──────── 本文抜粋 ────────
中華の羊肉料理の代表格「羊肉串」と神田味坊について

見るだけで腹が減る魅惑の羊肉串

こんにちは。羊齧協会という名前の団体で、羊肉の普及を行っている菊池と申します。その協会をやりつつ、四川フェス https://meiweisichuan.jp/sisen-fes2020の実行副委員長をやったり、台湾の交流団体の副会長をやったりと、中華圏とのかかわりが深く、北京に20世紀末から4年住んでいたこともあり、今回より羊肉と中華料理の切り口で、いろいろと書いていきます。最初の回は、個人的に中華と羊では切っても切れない関係の「羊肉串」についてです。

世界一羊を食う国、それが「中華人民共和国」
────────
取り組む課題:
(a) 羊肉串に関する本文によると、筆者は北京にいつから何年住んでいたか。
(b) 羊肉串に関する本文を、最後の見出しに続けて書き進めなさい。
──────── 提供データ ────────
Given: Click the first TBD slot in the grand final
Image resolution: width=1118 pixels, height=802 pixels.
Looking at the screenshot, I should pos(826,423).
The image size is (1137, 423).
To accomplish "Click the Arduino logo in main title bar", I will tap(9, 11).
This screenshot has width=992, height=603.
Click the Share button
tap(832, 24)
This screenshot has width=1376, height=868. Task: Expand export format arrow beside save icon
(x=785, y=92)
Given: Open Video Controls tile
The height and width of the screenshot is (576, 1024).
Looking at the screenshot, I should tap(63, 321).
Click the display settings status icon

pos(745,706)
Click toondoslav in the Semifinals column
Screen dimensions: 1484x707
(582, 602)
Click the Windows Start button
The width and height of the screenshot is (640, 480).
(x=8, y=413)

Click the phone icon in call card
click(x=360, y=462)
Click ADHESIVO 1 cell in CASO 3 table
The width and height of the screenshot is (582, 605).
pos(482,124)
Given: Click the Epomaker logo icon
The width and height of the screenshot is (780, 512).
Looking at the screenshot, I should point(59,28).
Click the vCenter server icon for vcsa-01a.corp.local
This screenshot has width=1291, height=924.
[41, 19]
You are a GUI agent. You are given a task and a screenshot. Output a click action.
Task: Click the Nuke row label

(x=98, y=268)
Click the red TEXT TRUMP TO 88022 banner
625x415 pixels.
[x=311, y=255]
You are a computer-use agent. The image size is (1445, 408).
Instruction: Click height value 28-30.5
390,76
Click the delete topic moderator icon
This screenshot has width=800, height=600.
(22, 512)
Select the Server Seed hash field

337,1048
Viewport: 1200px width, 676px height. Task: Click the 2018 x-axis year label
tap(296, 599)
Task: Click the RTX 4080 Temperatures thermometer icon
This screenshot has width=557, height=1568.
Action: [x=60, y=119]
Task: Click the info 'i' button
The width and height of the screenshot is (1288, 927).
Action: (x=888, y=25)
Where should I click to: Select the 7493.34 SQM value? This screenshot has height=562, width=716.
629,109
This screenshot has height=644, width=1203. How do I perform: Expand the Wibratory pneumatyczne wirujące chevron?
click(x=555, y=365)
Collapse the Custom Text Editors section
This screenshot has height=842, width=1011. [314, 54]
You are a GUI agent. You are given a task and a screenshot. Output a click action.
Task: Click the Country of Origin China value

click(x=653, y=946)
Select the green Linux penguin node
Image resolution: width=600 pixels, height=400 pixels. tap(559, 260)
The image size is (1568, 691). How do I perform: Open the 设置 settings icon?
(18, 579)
────────
解答:
(a) 20世紀末から4年間住んでいた。

(b)
羊肉というと「ジンギスカン」「フレンチ」「インド料理」などが思いつく人はいるでしょうが、「中華料理」を思い出す人は少ないのではないでしょうか? しかし、中華と羊肉は切っても切れない深いかかわりがあるのです。美(羊+大)、養(羊+食)、鮮(魚+羊)など漢字の中に「羊」が入るものも多く、「羊頭狗肉」の故事成語などいろいろありますが、今回は歴史系の話は長くなるので大幅カットで、統計の話から始めていきます。

中国は「羊の生産量世界一、輸入量も世界一」と、2億頭近い羊を飼っていながら、さらに世界中から羊を買いまくっているほどの羊大好き国家で、総量でいうと世界でいちばん羊肉を食べている国です。

また、国内に多くの少数民族を抱える多民族国家でもあることから、羊肉の料理方法もさまざまで、羊の背骨鍋「羊蠍子(ヤンシェズ)」、西安名物で、焼いたナンのようなものをちぎりいれる「羊肉泡饃(ヤンロウパオモー)」、羊の内臓などが全部入っている「羊雑湯(ヤンザータン)」など、枚挙にいとまがありません。

しかし日本でいうのなら、中華料理で羊と言うと、まず皆さんが思い出すのが、

「羊肉串(ヤンロウツァン)」じゃないでしょうか??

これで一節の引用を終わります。